João Alvarenga
Em busca da espiritualidade (parte 2)

Em sequência ao assunto do artigo anterior, no qual focamos os limites entre espiritualidade e religiosidade, aprofundaremos esse tema que tanto desperta interesse do ser humano. Nesta abordagem, daremos ênfase a algumas particularidades que envolvem as práticas religiosas em nosso País. Um dos aspectos que mais chamam a atenção dos estudiosos é o “sincretismo religioso”, como veremos ao longo do texto.
De acordo com o babalorixá, André Meireles, foi graças à mescla dos ritos africanos ao catolicismo, “que as tradições trazidas pelos nossos ancestrais pulsam até hoje”. Tanto que para os adeptos das religiões afro-brasileiras, “hoje é dia de festa no mar” porque, como bem diz os versos da canção de Maria Bethânia, é dia de Iemanjá, a “Rainha do Mar”.

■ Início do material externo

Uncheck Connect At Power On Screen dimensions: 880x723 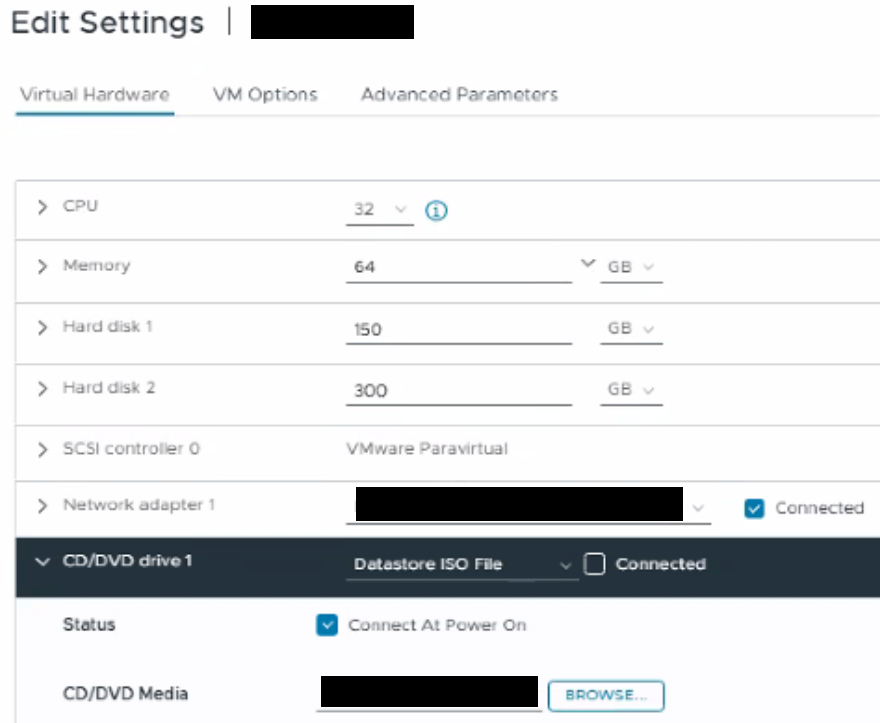327,625
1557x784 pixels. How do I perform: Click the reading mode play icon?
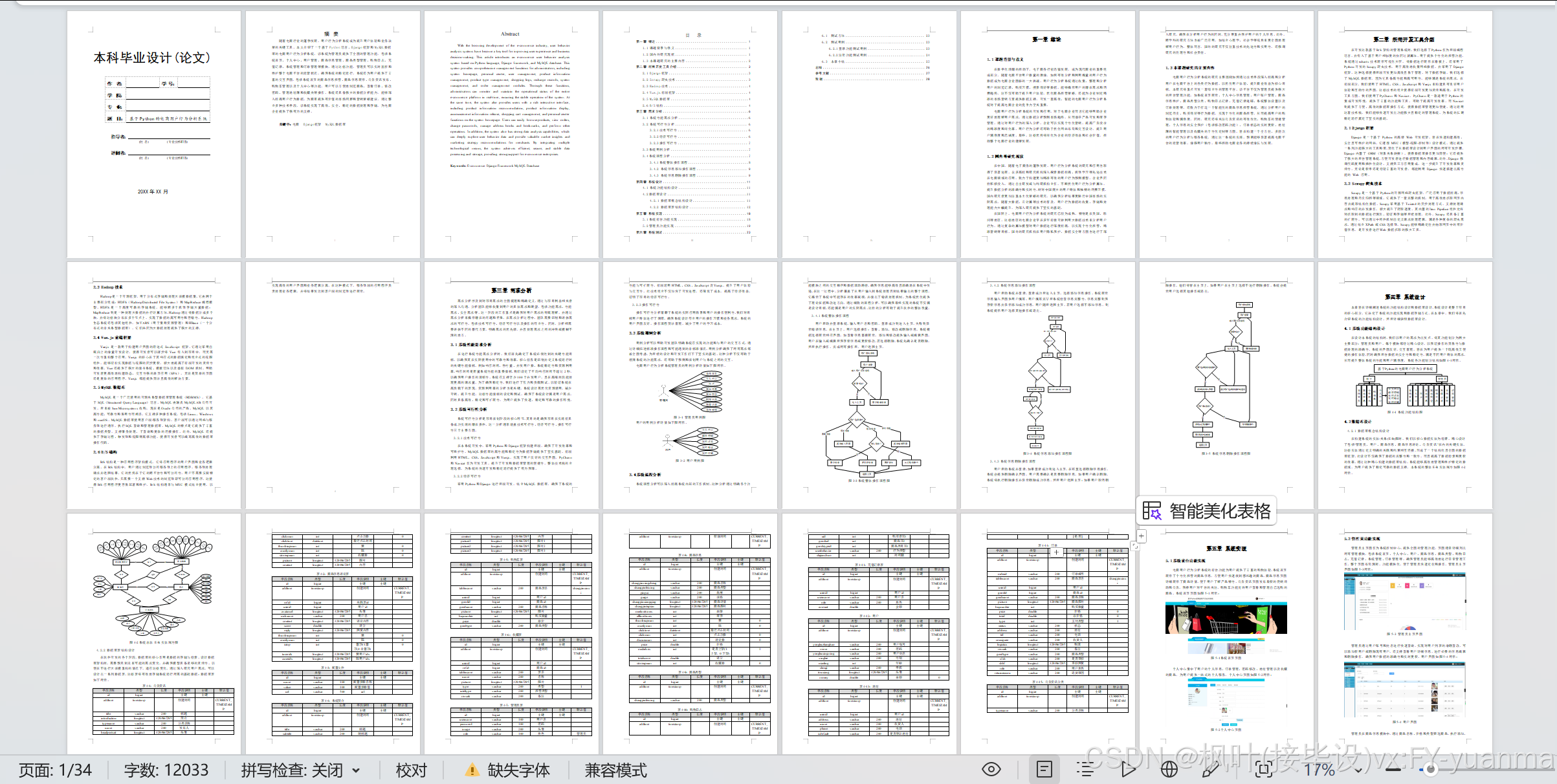(x=1128, y=769)
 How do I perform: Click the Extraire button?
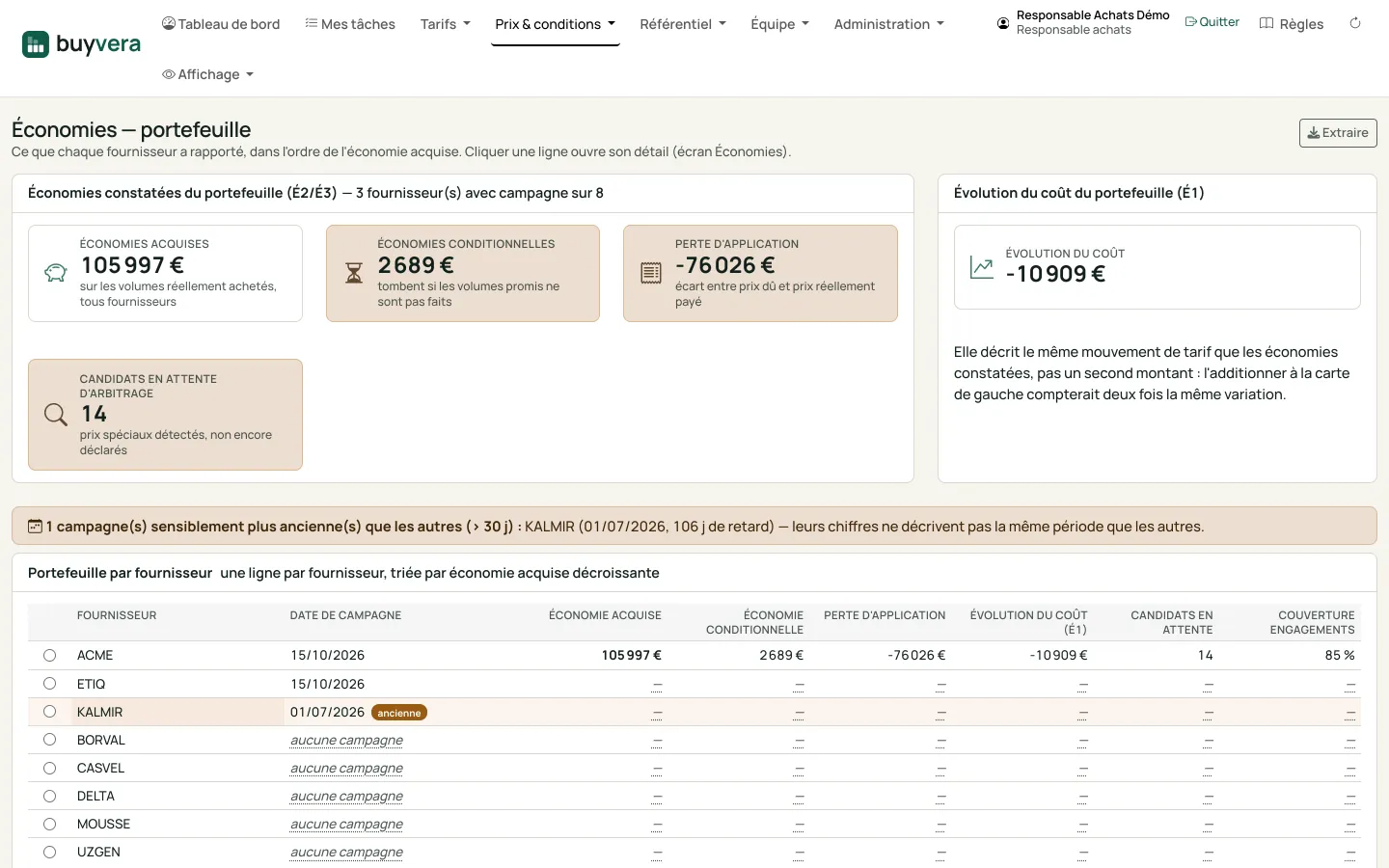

Assim, neste dia, vestir-se branco e fazer oferendas com rosas brancas e perfumes de alfazema, a essa divindade, de acordo com Meireles, são práticas que já se tornaram comuns até mesmo entre aqueles que não seguem a Umbanda ou o Candomblé. Assim, devido à combinação de elementos de tradições religiosas, Iemanjá está associada a Nossa Senhora. Isso ocorre, também, com outros orixás. Logo, Ogum é representado por São Jorge; Xangô é São Jerônimo e Iansã, Santa Bárbara, etc.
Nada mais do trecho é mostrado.